El libro favorece una intimidad que invita a vernos, algo más que útil en nuestros tiempos, en los que olvidamos quiénes somos o cómo somos, pues nos comportamos bajo parámetros de aceptación comunes a la mayoría; forjamos (des) personalidades asépticas, casi victorianas, que desdibujan lo que de humano hay en nosotros y de ese modo nos vendemos al mundo.

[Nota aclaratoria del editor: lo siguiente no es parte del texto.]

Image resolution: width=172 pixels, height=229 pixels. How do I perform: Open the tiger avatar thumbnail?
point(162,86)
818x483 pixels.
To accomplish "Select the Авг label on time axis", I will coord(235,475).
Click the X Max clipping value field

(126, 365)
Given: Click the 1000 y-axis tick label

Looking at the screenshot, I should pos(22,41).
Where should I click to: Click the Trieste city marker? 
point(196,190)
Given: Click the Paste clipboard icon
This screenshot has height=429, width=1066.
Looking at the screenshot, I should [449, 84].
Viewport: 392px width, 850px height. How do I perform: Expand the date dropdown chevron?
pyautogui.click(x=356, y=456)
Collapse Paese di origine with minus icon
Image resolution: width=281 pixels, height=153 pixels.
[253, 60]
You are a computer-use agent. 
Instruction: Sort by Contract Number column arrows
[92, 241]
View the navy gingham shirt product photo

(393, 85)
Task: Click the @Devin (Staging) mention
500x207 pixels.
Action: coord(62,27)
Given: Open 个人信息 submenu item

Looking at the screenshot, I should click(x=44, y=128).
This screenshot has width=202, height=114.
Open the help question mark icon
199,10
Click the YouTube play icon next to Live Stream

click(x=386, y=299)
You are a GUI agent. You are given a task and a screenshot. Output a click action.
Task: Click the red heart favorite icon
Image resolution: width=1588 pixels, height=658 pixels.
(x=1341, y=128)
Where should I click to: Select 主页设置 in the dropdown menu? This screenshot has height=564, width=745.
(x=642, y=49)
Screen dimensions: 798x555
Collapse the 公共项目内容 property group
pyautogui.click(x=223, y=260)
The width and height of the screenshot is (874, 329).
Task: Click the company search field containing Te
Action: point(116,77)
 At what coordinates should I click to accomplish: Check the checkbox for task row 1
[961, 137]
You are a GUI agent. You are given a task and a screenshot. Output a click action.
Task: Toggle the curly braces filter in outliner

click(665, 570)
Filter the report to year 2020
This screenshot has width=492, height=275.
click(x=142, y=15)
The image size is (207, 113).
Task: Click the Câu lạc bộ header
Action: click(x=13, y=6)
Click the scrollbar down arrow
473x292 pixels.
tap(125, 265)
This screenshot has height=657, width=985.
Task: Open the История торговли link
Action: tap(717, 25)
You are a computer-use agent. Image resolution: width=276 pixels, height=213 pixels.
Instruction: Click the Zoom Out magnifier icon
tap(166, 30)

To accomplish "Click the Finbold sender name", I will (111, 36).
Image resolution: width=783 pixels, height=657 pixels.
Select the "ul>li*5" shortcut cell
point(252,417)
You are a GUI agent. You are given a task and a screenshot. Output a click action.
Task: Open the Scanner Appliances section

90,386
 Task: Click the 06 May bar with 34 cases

Así las cosas, el libro —tecnología de punta con más de 500 años en el mercado— viene a ser el espejo que puede devolvernos una imagen más real de nosotros mismos, sin hinchazones, favoreciendo la tolerancia para ponernos en los zapatos del otro, en lugar de acometer su linchamiento.
Álvaro Mata
Libros inútiles
Cuentan que Octavio Paz nunca pudo sobreponerse al incendio de su biblioteca. Jesús Marchamalo argumenta que la razón fue que “con los libros ardieron las dedicatorias, las anotaciones en los márgenes, las erratas corregidas a mano. Con los libros ardieron las tardes luminosas en las que los había leído, el olor del papel, el orden de las estanterías, el tacto de los amigos a los que se los había prestado”. La gran pérdida fue de un anclaje a la serie de experiencias y emociones que se producen en la relación con los libros. Porque los libros en sí, como objeto, son todos inútiles. El libro se activa, se vuelve constelación y espejo, se vuelve útil en contacto con los lectores. Son las historias que también están fuera de sus páginas, la forma como llegan a nosotros, las marcas y comentarios que hacemos, las conversaciones que incita, el vuelo de la imaginación o del pensamiento, el efecto de su olor y su tacto, en fin, es aquello a lo que alude Marchamalo, lo que le da utilidad a este objeto. Eso que deriva de una relación íntima, única, personal. Y que puede sobrevivir a incendios, mudanzas y otras formas de la pérdida.